Video Codecs: More Than You Wanted To Know

How do video codecs work? How do they compress video into such tiny filesizes? A modern video codec is pretty complex, but you can get a pretty good idea of how they work at a high level.

What is a codec anyway?

Codec is short for COder/DECoder. Codecs aren't video files by themselves - codecs are just a part of one. Video files like MP4 are called containers. Each container can hold multiple audio and video streams. (Think different audio tracks for the same video.)

Today I'll just be talking about video codecs. The codec is what compresses the audio or video data, and decompresses it for playback. Each stream is separately encoded when the file is created, and decoded during playback.

Encode/compress and decode/decompress mean the same thing; I use them interchangeably here.

Just how good are they?

High-resolution video has a problem. It takes up so much space.

If you were to store the raw pixel data for HD video, you're going to run out of hard drives pretty quickly. Standard color video stores 8 bits per RGB channel, 3 channels per pixel, per frame.

Resolution Framerate Filesize
1080p 30fps 6 MB / frame 186 MB / second 11 GB / minute
4k 30fps 25 MB / frame 746 MB / second 44 GB / minute

Double those numbers for 60fps. So how can we avoid filling our phones after a minute of footage?

Take this stock video for example. It is in an mp4 container, encoded with the H.264 codec, 4k, 30fps, 11 seconds long. Raw bitrate from the calculations above would give 8.2 GB. The actual file is 30.6 MB, including audio. That’s 0.4% of the raw data.

How do they do it?

How can we get that crazy level of compression? Your first thought might be to compress each frame, a la JPG. Taking this frame as an example:

video frame as jpg

At high quality, it weighs 1 megabyte. At 30fps, this would be 30 MB/second, or 330 MB for the whole video. Still too high, 10x what the actual video file is.

So how do they actually work?

Codecs get such great compression by exploiting similarities between frames. Video frames are 1/30th (or 1/60th) of a second apart - they usually have a lot of overlap.

Video codecs store frames in 3 ways:

  • I frames, or intra-coded frames, also called keyframes. These contain full pixel data for the entire image.
  • P frames, or predicted frames. These don't carry full data for every pixel. They depend on the frame before, which may be a keyframe or another P frame.
  • B frames, or bidirectional frame. These are like P frames, but depend on the frame both before and after.

Video files contain framerate data, but that is more of a suggestion than a hard rule. What actually determines how fast frames are shown is their timestamp. Timestamps are calculated from data in the video file called timebase and PTS, short for Presentation TimeStamp.

Calculating the timestamp for a given frame is a bit complicated. Containers have a piece of data called the timebase. This is often a number like 1/90,000, for 1/90,000th of a second.

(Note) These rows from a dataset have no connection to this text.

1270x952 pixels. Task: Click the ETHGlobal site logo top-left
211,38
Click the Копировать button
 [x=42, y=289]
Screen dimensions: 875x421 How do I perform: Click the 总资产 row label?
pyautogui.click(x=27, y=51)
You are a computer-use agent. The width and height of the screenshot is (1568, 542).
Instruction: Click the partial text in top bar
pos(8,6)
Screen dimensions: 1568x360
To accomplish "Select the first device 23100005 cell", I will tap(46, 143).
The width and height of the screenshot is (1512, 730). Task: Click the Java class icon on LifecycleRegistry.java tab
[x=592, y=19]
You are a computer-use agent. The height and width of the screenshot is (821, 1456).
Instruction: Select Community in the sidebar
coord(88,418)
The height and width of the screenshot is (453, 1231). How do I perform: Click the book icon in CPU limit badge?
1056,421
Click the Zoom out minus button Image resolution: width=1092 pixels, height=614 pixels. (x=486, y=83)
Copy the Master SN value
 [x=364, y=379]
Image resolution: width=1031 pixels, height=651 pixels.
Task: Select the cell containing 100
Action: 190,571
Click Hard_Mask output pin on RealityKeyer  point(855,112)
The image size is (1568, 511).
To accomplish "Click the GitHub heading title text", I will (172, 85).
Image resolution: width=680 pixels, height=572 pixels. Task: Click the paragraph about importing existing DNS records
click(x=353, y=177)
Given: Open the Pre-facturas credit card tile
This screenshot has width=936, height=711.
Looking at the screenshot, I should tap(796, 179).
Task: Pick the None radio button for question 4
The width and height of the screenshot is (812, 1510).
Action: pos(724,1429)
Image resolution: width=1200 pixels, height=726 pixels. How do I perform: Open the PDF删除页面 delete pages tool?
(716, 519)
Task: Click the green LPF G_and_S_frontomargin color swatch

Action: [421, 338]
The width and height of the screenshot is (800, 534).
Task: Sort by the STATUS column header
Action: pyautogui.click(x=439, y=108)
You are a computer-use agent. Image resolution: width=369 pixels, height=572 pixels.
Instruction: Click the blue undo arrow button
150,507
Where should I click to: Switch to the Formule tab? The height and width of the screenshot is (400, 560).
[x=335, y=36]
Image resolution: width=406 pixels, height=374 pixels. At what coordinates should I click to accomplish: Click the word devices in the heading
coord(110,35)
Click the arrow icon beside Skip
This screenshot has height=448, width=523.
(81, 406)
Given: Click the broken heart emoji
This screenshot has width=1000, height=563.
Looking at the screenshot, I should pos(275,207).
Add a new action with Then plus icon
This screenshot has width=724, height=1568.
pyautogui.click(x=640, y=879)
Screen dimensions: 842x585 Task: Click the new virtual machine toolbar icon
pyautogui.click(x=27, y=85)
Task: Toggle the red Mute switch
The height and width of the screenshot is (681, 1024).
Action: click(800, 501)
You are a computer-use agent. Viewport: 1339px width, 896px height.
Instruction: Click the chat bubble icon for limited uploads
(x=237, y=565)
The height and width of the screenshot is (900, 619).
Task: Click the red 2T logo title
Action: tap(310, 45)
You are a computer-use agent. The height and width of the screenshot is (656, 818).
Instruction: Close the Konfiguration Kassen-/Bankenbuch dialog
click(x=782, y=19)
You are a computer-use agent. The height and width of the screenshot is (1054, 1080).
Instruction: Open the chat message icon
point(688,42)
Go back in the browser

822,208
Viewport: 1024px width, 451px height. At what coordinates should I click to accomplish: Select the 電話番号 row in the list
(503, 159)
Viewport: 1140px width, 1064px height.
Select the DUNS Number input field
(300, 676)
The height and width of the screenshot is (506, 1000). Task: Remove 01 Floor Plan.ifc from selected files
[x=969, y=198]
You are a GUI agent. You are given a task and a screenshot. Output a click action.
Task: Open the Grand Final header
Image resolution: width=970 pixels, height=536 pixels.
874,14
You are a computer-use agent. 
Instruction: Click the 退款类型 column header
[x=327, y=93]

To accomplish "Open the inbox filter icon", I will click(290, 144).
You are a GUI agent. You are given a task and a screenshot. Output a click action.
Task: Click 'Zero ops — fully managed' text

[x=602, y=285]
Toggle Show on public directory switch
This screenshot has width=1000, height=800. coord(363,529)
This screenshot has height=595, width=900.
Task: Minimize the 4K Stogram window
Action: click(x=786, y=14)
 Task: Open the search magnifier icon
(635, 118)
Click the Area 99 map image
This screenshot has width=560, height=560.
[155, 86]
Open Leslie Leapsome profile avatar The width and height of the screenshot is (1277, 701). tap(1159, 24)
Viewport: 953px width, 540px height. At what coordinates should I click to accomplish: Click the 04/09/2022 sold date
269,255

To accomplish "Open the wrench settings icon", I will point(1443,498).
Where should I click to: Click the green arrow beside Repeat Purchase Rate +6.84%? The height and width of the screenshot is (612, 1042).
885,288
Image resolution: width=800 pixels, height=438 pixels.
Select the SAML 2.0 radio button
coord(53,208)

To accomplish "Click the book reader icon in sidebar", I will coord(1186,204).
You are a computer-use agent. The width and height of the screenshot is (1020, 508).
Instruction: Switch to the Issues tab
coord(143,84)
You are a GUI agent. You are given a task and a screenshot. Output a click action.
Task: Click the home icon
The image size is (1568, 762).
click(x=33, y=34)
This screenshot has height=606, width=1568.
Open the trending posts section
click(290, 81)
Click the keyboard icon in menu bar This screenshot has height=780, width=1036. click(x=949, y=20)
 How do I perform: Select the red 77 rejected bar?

Each frame also has a PTS, which indicates it should be Presented at that timebase. So your first few frames in a video might look something like

Frame PTS Timebase Time to display
1 0 1/90,000 0 * 1/90,000 = 0 seconds
2 3,000 1/90,000 3,000 * 1/90,000 = 0.033 seconds (1/30th!)
3 6,000 1/90,000 6,000 * 1/90,000 = 0.066 seconds

and so on.

What was all that about frame predictions?

How do you capture similarities between frames? From our earlier example, there is still huge savings to be had there - around 10X over just compressing each frame by itself!

Codecs handle this by splitting each frame into regions, and comparing differences between regions in adjacent frames. Two popular modern codecs are H.264 and H.265. H.264 uses sections called macroblocks, and H.265 uses something called coding tree units. These work like macroblocks but with more sizes available.

So now that we calculated block differences for 2 consecutive frames, we can store the full first frame, and only the delta for the second.

That second frame is a P frame. Once the first frame is decoded, the second frame can be decoded by applying those changes to the first frame.

B frames work the same way, except using differences between the frame before and after. Hence bidirectional.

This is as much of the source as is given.